Michel (violent) - Venez tout de suite ou je descends le pianiste !

Musicien - Ah non, ne tirez pas sur le pianiste !

Comédienne - Et nous, qu’est-ce qu’on fait ?

Camille - Vous allez jouer, vous allez jouer… Ne bougez pas ! On ne veut la mort de personne, mais nous sommes décidés à aller jusqu’au bout.

Michel - J’espère que c’est clair pour tout le monde ?

Comédienne - Ben non, justement, c’est pas très clair.

Le réalisateur - Qu’est-ce que vous revendiquez au juste ?

Musicien - C’est du terrorisme régional ?

Bruiteuse - C’est politique ?

Michel - Mais non, ce n’est pas politique ! Ah ! là ! là ! La politique, elle se fout pas mal de nous ! Et puis, je vais vous dire, c’est réciproque.

Camille - Non, ce n’est pas politique : c’est humain. Un drame humain. Vous pouvez vous intéresser aux humains pour une fois ?

Comédienne - Quels humains ?

Michel - Nous. Des gens vrais, avec des tripes, avec du sang.

Camille - Et puis avec un coeur. Un coeur gros comme ça.

Comédien 2 (ironique) - Et puis des nerfs, des petits nerfs comme ça.

Michel - Rigolez pas, vous, je vous connais aussi. Je vous ai vu au théâtre et, la dernière fois, vous n’étiez pas si bon que ça.

Le réalisateur - Du calme, du calme. Vous n’allez tout de même pas le descendre parce qu’il a massacré un auteur sans défense ? Laissez la critique s’en charger.
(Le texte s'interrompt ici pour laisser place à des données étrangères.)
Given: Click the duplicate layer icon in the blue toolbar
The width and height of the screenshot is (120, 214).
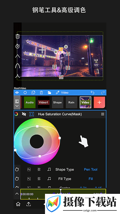Looking at the screenshot, I should click(x=33, y=92).
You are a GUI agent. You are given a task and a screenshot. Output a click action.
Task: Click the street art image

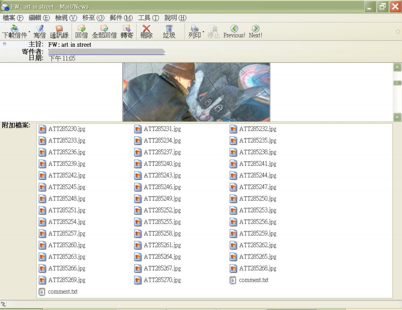tap(196, 92)
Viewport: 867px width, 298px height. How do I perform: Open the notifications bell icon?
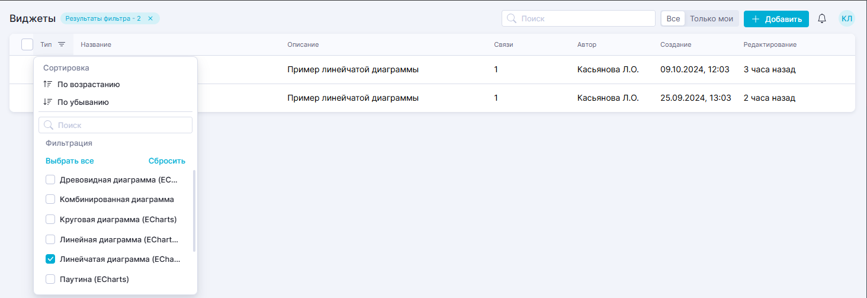click(x=822, y=19)
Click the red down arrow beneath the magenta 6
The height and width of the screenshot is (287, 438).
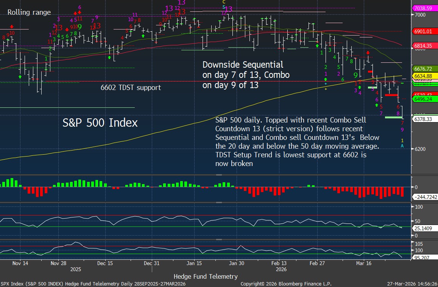point(79,12)
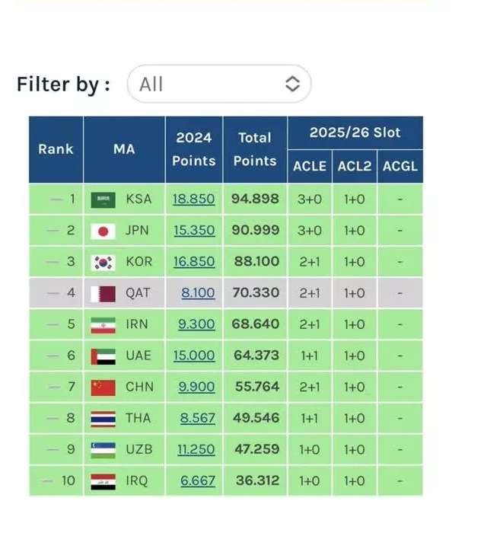Screen dimensions: 484x536
Task: Click the South Korea flag icon
Action: pyautogui.click(x=103, y=262)
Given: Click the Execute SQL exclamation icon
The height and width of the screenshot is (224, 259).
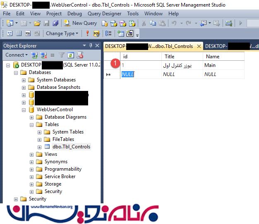Looking at the screenshot, I should coord(87,33).
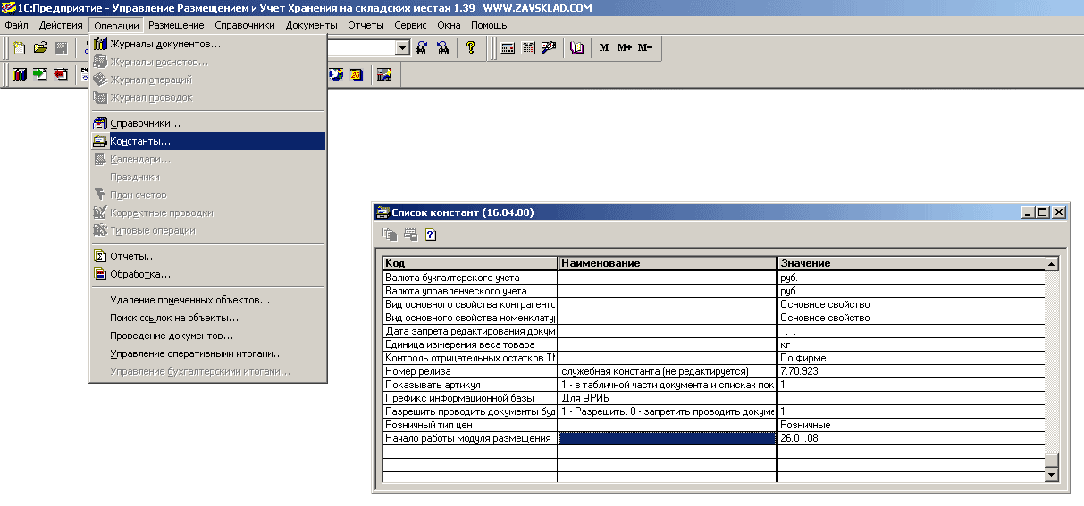Image resolution: width=1084 pixels, height=506 pixels.
Task: Click the Значение column header
Action: [x=910, y=263]
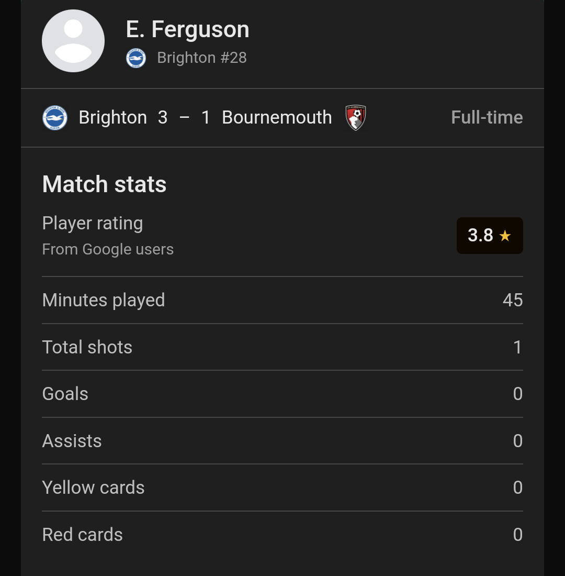This screenshot has height=576, width=565.
Task: Click the gold star rating icon
Action: 505,236
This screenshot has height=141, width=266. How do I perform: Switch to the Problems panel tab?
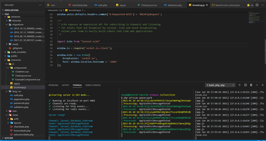point(53,85)
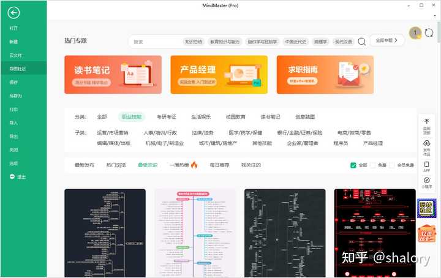Image resolution: width=441 pixels, height=278 pixels.
Task: Click the back arrow icon
Action: 14,13
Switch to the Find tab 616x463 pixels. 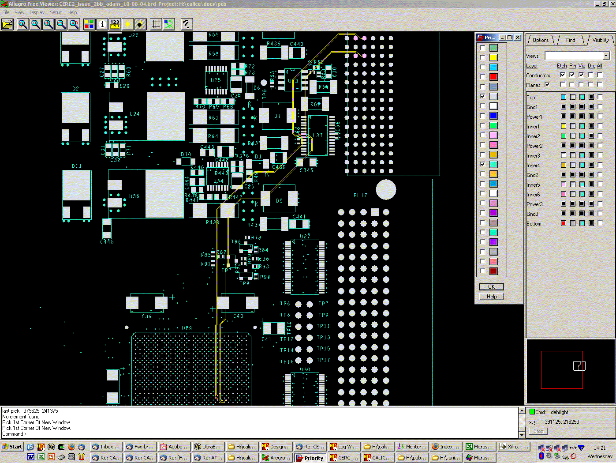[x=571, y=40]
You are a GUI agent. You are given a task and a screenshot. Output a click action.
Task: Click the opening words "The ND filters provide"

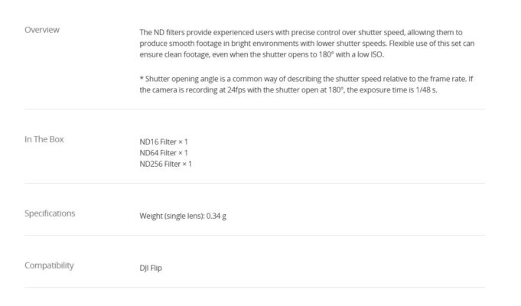171,32
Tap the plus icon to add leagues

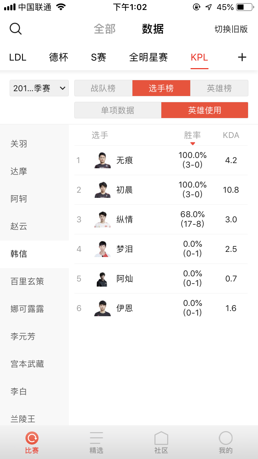242,57
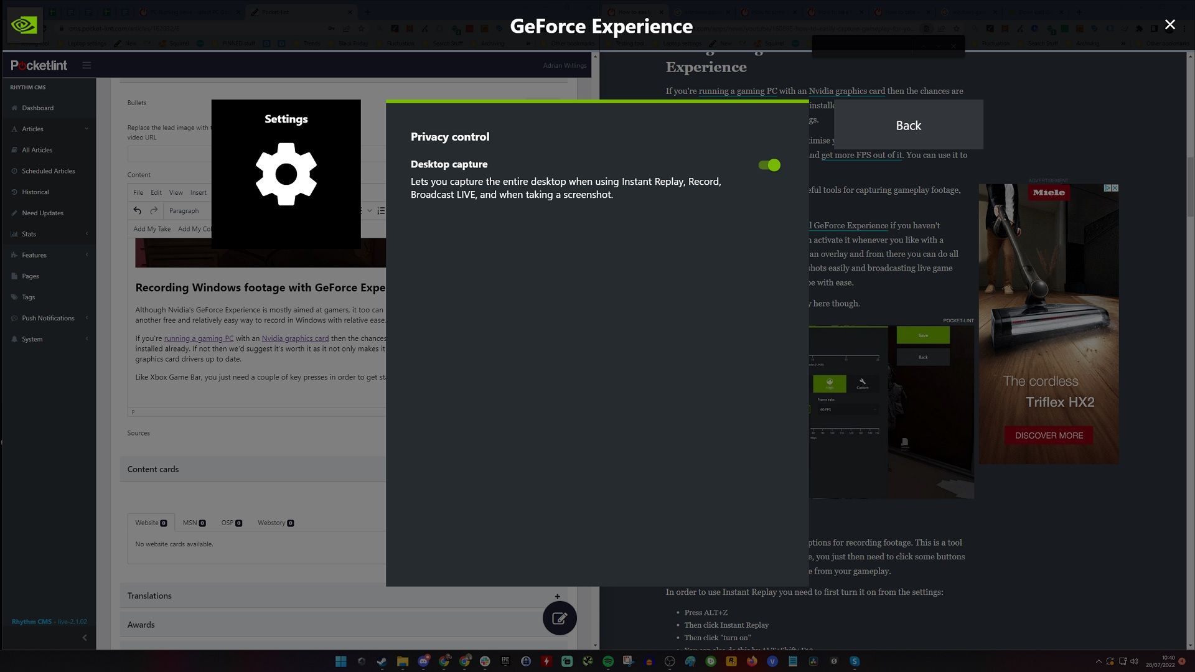Toggle Desktop capture privacy control on/off
1195x672 pixels.
[769, 165]
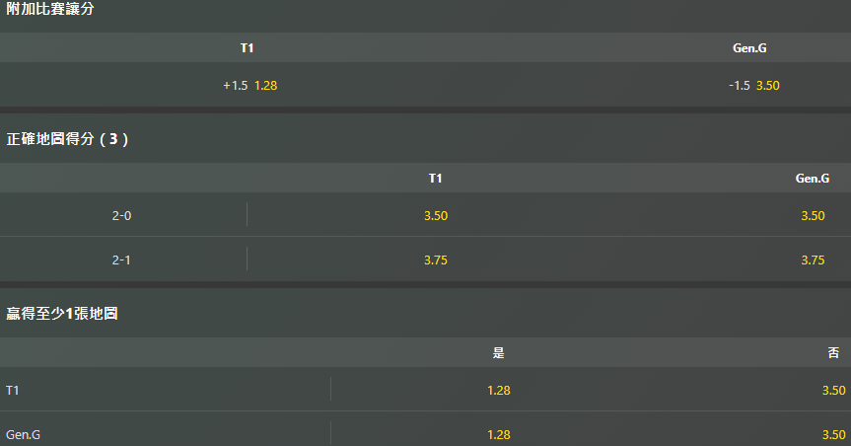
Task: Bet 否 for Gen.G winning a map
Action: (x=833, y=434)
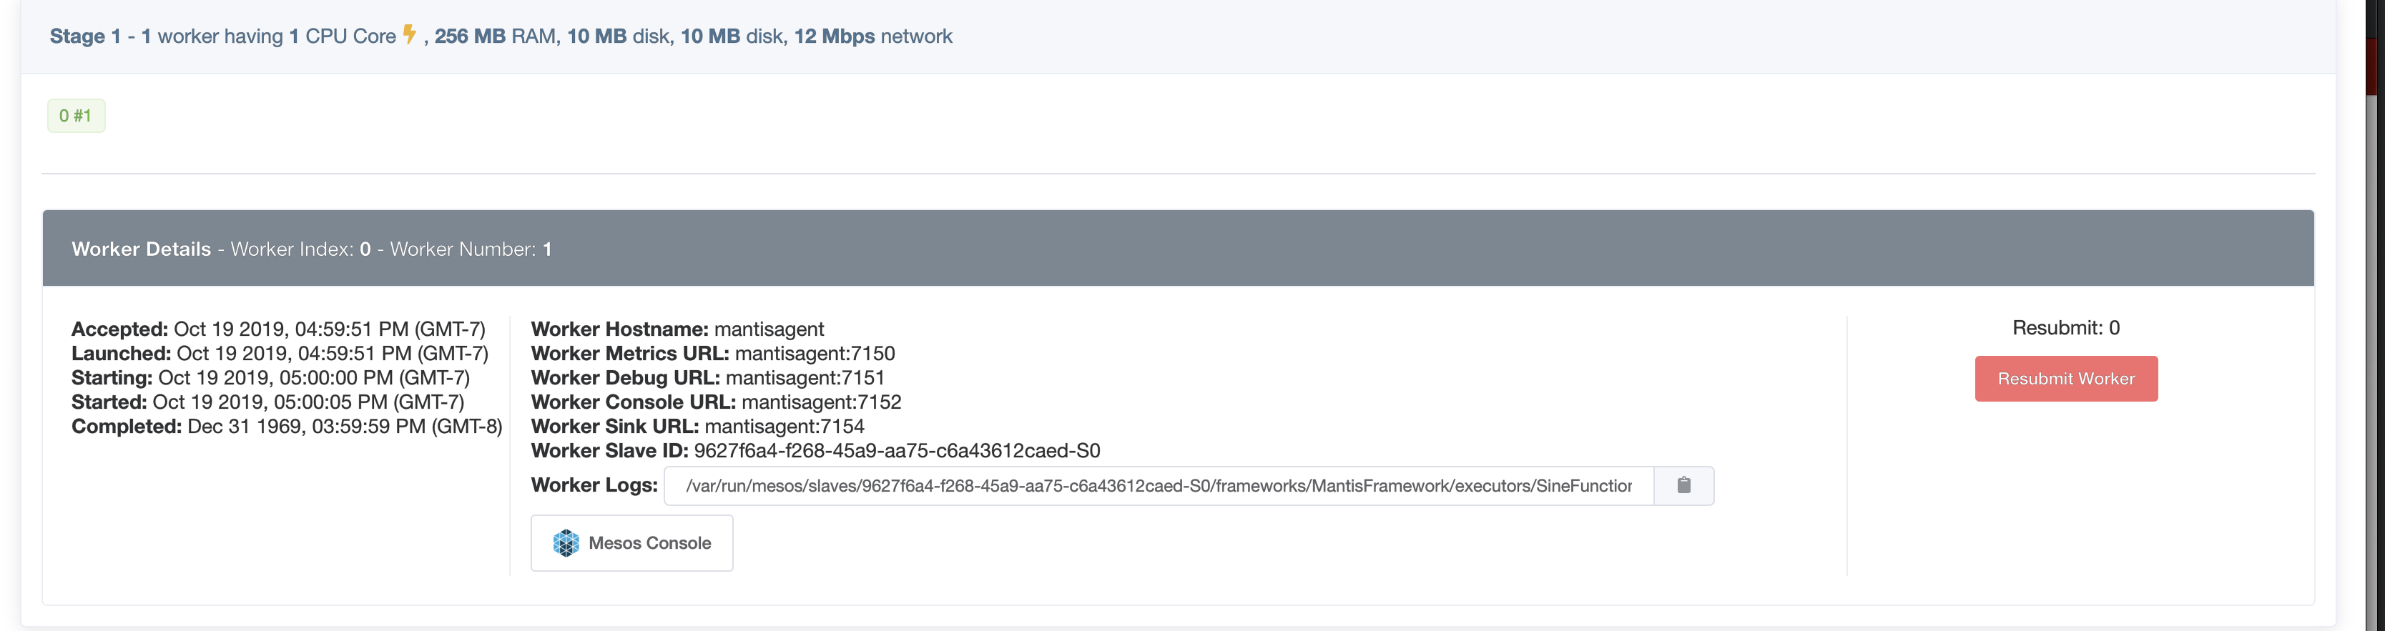Click the Worker Metrics URL mantisagent:7150
Image resolution: width=2385 pixels, height=631 pixels.
[815, 353]
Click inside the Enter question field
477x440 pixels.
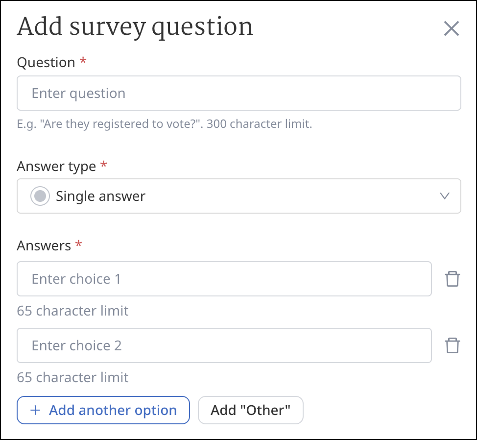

Comédienne - Et puis si vous avez décidé de tuer tous les mauvais comédiens, je vous préviens, vous n’avez pas assez de cartouches.

Michel - On n’en veut pas aux comédiens, on les aime bien. Nous c’est aux auteurs qu’on en veut. Où il est celui d’aujourd’hui ?

L’auteur - Je suis là… mais j’ai rien fait. J’ai juste écrit un texte, je l’ai envoyé et il a été retenu. C’est tout.

Camille - Voilà !...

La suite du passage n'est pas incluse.